- Material for the task
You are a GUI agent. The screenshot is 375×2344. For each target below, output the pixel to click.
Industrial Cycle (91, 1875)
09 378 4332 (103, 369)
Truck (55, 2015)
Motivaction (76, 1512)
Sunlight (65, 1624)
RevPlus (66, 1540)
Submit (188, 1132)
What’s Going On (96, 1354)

- What you need to do
Starting at the top of the listing above, write out every line exactly as it appears.

- Answer section
You are a GUI agent. The screenshot is 375×2344. For each target below, output the pixel to click.
Industrial Cycle (91, 1875)
09 378 4332 (103, 369)
Truck (55, 2015)
Motivaction (76, 1512)
Sunlight (65, 1624)
RevPlus (66, 1540)
Submit (188, 1132)
What’s Going On (96, 1354)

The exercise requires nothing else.